TEXT BLOCK:

⁂

Three of these five required criteria were examined in Pulsifer v. United States. Paragraph (f)(1) of the First Step Act lists these requirements that the defendant must not have to be eligible: “(A) more than 4 criminal history points, excluding any criminal history points resulting from a 1-point offense, as determined under the sentencing guidelines; (B) a prior 3-point offense, as determined under the sentencing guidelines; and C) a prior 2-point violent offense, as determined under the sentencing guidelines.”

Mark Pulsifer pleaded guilty to distributing methamphetamine and faced a mandatory minimum sentence of fifteen years in prison. He aimed to reduce his sentence under the First Step Act’s safety valve provision despite failing to meet requirements (A) and (B). Pulsifer met criterion (C), since he did not have a prior 2-point violent offense.

Pulsifer argued that the wording of the Act allowed for anyone to qualify who met at least one of the requirements, urging for the word “and” in Paragraph (f)(1) to be interpreted as “or.” The Supreme Court rejected this interpretation, ruling in favor of the government and effectively preventing thousands from accessing shorter sentences for nonviolent drug offenses.

⁂

DATA FOR ANALYSIS:
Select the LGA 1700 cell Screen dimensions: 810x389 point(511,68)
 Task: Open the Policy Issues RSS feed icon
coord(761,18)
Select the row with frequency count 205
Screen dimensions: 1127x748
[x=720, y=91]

⁂

APPLY WHAT YOU READ:
- A) In the passage on Pulsifer v. United States, what drug did Mark Pulsifer plead guilty to distributing?
- B) Reproduce the part of the passage on Pulsifer v. United States that opens with the words containing "Pulsifer argued that" and closes with "nonviolent drug offenses.".
- C) Write the next part of the passage on Pulsifer v. United States, picking up after its last sentence.
The rows come from a separate source.

SOLVED PROBLEMS:
- A) Methamphetamine.

- B)
Pulsifer argued that the wording of the Act allowed for anyone to qualify who met at least one of the requirements, urging for the word “and” in Paragraph (f)(1) to be interpreted as “or.” The Supreme Court rejected this interpretation, ruling in favor of the government and effectively preventing thousands from accessing shorter sentences for nonviolent drug offenses.

- C)
In Justice Elena Kagan’s Majority Opinion, she emphasizes plain grammatical interpretation, surprisingly citing examples such as “The Very Hungry Caterpillar,” to show that “and” plainly means “and.”

In Justice Neil M. Gorsuch’s Dissenting Opinion, he suggested that the Court should have focused on the intent of the law, which was to give people a chance at individualized sentences, rather than “one-size-fits-all mandatory minimums.” Considering the significant consequences of the case, Gorsuch highlighted that the majority’s decision will deny thousands of people this opportunity, violating the purpose of the First Step Act. 

Pulsifer v. United States is one of those cases that I hate, but I cannot argue against. Justice Kagan’s Majority Opinion is very persuasive in regard to the grammatical interpretation of Paragraph (f)(1) of the First Step Act. 

Her examples are a particular strength of her argument, and I appreciate the fact that they are easily understandable for the average American. Perhaps the most convincing example she gives is the following scenario: if “a hospital tells you that it can perform a medical procedure only if you ‘don’t eat, drink and smoke for the preceding 12 hours,’” then you cannot do any of the three activities before your procedure, rather than being able to do one or two of them, so long as you don’t do all three.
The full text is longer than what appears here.